Copy these entries word for word.
━━━━━ Records to use
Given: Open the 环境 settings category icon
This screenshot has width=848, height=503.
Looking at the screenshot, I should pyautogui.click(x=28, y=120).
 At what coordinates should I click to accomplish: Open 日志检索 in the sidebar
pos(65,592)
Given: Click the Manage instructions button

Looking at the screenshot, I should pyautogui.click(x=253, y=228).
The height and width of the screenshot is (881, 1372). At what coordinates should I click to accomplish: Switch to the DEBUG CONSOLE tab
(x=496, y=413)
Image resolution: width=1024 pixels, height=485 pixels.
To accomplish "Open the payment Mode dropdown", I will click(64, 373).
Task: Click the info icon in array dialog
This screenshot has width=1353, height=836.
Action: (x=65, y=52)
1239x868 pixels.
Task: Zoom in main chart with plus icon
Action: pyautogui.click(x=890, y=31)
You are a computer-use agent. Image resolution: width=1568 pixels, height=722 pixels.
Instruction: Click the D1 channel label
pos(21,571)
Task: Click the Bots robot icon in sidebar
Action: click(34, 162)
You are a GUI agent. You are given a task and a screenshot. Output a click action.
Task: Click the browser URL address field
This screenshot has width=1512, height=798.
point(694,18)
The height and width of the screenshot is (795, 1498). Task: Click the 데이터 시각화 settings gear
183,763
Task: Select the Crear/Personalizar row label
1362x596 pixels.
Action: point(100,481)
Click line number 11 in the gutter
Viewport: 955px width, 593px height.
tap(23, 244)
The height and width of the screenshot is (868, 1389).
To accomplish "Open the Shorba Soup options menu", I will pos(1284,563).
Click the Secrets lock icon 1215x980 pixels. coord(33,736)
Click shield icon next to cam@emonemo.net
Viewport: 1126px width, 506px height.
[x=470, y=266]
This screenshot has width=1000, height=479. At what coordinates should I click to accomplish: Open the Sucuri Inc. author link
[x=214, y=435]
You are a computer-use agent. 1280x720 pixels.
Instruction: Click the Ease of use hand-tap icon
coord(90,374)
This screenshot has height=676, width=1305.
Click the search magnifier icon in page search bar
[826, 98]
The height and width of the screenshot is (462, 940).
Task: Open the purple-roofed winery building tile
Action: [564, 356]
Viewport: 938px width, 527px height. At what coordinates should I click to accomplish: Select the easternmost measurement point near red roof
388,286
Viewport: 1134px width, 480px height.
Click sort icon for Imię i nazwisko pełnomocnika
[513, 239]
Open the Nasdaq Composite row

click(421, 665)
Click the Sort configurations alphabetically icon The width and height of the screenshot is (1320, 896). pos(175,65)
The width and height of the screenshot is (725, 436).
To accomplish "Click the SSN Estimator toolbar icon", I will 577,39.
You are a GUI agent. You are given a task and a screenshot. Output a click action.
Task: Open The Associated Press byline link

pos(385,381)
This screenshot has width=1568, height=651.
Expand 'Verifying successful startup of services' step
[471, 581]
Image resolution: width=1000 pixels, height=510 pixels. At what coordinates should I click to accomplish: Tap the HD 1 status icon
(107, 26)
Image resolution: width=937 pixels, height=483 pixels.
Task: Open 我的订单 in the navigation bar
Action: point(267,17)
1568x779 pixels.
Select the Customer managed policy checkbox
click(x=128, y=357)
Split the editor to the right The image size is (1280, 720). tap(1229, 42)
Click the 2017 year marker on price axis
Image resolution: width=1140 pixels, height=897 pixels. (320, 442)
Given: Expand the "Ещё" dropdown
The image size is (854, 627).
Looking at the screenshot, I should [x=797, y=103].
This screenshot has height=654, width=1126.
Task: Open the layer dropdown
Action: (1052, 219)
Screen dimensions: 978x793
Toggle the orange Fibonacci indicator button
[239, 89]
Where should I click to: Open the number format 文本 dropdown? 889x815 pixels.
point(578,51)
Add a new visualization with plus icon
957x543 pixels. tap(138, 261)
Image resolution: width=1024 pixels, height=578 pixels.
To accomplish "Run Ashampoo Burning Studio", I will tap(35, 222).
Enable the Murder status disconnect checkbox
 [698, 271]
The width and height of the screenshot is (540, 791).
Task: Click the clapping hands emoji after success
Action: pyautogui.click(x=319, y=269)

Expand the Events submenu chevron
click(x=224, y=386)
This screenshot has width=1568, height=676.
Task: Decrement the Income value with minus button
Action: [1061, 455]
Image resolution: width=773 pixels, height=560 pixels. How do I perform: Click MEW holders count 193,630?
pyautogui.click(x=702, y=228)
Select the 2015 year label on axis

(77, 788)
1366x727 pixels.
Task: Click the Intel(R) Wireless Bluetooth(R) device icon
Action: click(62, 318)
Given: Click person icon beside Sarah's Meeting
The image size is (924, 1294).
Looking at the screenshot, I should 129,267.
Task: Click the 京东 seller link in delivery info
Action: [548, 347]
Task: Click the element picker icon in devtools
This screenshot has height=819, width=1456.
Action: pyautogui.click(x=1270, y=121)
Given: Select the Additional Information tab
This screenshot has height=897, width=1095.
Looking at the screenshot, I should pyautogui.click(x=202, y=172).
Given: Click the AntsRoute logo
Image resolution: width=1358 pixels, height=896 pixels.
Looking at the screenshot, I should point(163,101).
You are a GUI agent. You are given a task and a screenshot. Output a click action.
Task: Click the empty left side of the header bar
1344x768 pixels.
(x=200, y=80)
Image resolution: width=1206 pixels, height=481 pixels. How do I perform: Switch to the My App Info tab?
━━━━━━━━━━
• [Task answer]:
Given: Open the 环境 settings category icon
This screenshot has width=848, height=503.
Looking at the screenshot, I should pyautogui.click(x=28, y=120).
 At what coordinates should I click to accomplish: Open 日志检索 in the sidebar
pos(65,592)
Given: Click the Manage instructions button

Looking at the screenshot, I should pyautogui.click(x=253, y=228).
The height and width of the screenshot is (881, 1372). At what coordinates should I click to accomplish: Switch to the DEBUG CONSOLE tab
(x=496, y=413)
Image resolution: width=1024 pixels, height=485 pixels.
To accomplish "Open the payment Mode dropdown", I will click(64, 373).
Task: Click the info icon in array dialog
This screenshot has width=1353, height=836.
Action: (x=65, y=52)
1239x868 pixels.
Task: Zoom in main chart with plus icon
Action: pyautogui.click(x=890, y=31)
You are a computer-use agent. Image resolution: width=1568 pixels, height=722 pixels.
Instruction: Click the D1 channel label
pos(21,571)
Task: Click the Bots robot icon in sidebar
Action: click(34, 162)
You are a GUI agent. You are given a task and a screenshot. Output a click action.
Task: Click the browser URL address field
This screenshot has width=1512, height=798.
point(694,18)
The height and width of the screenshot is (795, 1498). Task: Click the 데이터 시각화 settings gear
183,763
Task: Select the Crear/Personalizar row label
1362x596 pixels.
Action: point(100,481)
Click line number 11 in the gutter
Viewport: 955px width, 593px height.
tap(23, 244)
The height and width of the screenshot is (868, 1389).
To accomplish "Open the Shorba Soup options menu", I will pos(1284,563).
Click the Secrets lock icon 1215x980 pixels. coord(33,736)
Click shield icon next to cam@emonemo.net
Viewport: 1126px width, 506px height.
[x=470, y=266]
This screenshot has width=1000, height=479. At what coordinates should I click to accomplish: Open the Sucuri Inc. author link
[x=214, y=435]
You are a computer-use agent. 1280x720 pixels.
Instruction: Click the Ease of use hand-tap icon
coord(90,374)
This screenshot has height=676, width=1305.
Click the search magnifier icon in page search bar
[826, 98]
The height and width of the screenshot is (462, 940).
Task: Open the purple-roofed winery building tile
Action: [564, 356]
Viewport: 938px width, 527px height. At what coordinates should I click to accomplish: Select the easternmost measurement point near red roof
388,286
Viewport: 1134px width, 480px height.
Click sort icon for Imię i nazwisko pełnomocnika
[513, 239]
Open the Nasdaq Composite row

click(421, 665)
Click the Sort configurations alphabetically icon The width and height of the screenshot is (1320, 896). pos(175,65)
The width and height of the screenshot is (725, 436).
To accomplish "Click the SSN Estimator toolbar icon", I will 577,39.
You are a GUI agent. You are given a task and a screenshot. Output a click action.
Task: Open The Associated Press byline link

pos(385,381)
This screenshot has width=1568, height=651.
Expand 'Verifying successful startup of services' step
[471, 581]
Image resolution: width=1000 pixels, height=510 pixels. At what coordinates should I click to accomplish: Tap the HD 1 status icon
(107, 26)
Image resolution: width=937 pixels, height=483 pixels.
Task: Open 我的订单 in the navigation bar
Action: point(267,17)
1568x779 pixels.
Select the Customer managed policy checkbox
click(x=128, y=357)
Split the editor to the right The image size is (1280, 720). tap(1229, 42)
Click the 2017 year marker on price axis
Image resolution: width=1140 pixels, height=897 pixels. (320, 442)
Given: Expand the "Ещё" dropdown
The image size is (854, 627).
Looking at the screenshot, I should [x=797, y=103].
This screenshot has height=654, width=1126.
Task: Open the layer dropdown
Action: (1052, 219)
Screen dimensions: 978x793
Toggle the orange Fibonacci indicator button
[239, 89]
Where should I click to: Open the number format 文本 dropdown? 889x815 pixels.
point(578,51)
Add a new visualization with plus icon
957x543 pixels. tap(138, 261)
Image resolution: width=1024 pixels, height=578 pixels.
To accomplish "Run Ashampoo Burning Studio", I will tap(35, 222).
Enable the Murder status disconnect checkbox
 [698, 271]
The width and height of the screenshot is (540, 791).
Task: Click the clapping hands emoji after success
Action: pyautogui.click(x=319, y=269)

Expand the Events submenu chevron
click(x=224, y=386)
This screenshot has width=1568, height=676.
Task: Decrement the Income value with minus button
Action: [1061, 455]
Image resolution: width=773 pixels, height=560 pixels. How do I perform: Click MEW holders count 193,630?
pyautogui.click(x=702, y=228)
Select the 2015 year label on axis

(77, 788)
1366x727 pixels.
Task: Click the Intel(R) Wireless Bluetooth(R) device icon
Action: click(62, 318)
Given: Click person icon beside Sarah's Meeting
The image size is (924, 1294).
Looking at the screenshot, I should 129,267.
Task: Click the 京东 seller link in delivery info
Action: [548, 347]
Task: Click the element picker icon in devtools
This screenshot has height=819, width=1456.
Action: pyautogui.click(x=1270, y=121)
Given: Select the Additional Information tab
This screenshot has height=897, width=1095.
Looking at the screenshot, I should pyautogui.click(x=202, y=172).
Given: Click the AntsRoute logo
Image resolution: width=1358 pixels, height=896 pixels.
Looking at the screenshot, I should point(163,101).
You are a GUI agent. You are given a task and a screenshot. Output a click action.
Task: Click the empty left side of the header bar
1344x768 pixels.
(x=200, y=80)
Image resolution: width=1206 pixels, height=481 pixels. How do I perform: Switch to the My App Info tab?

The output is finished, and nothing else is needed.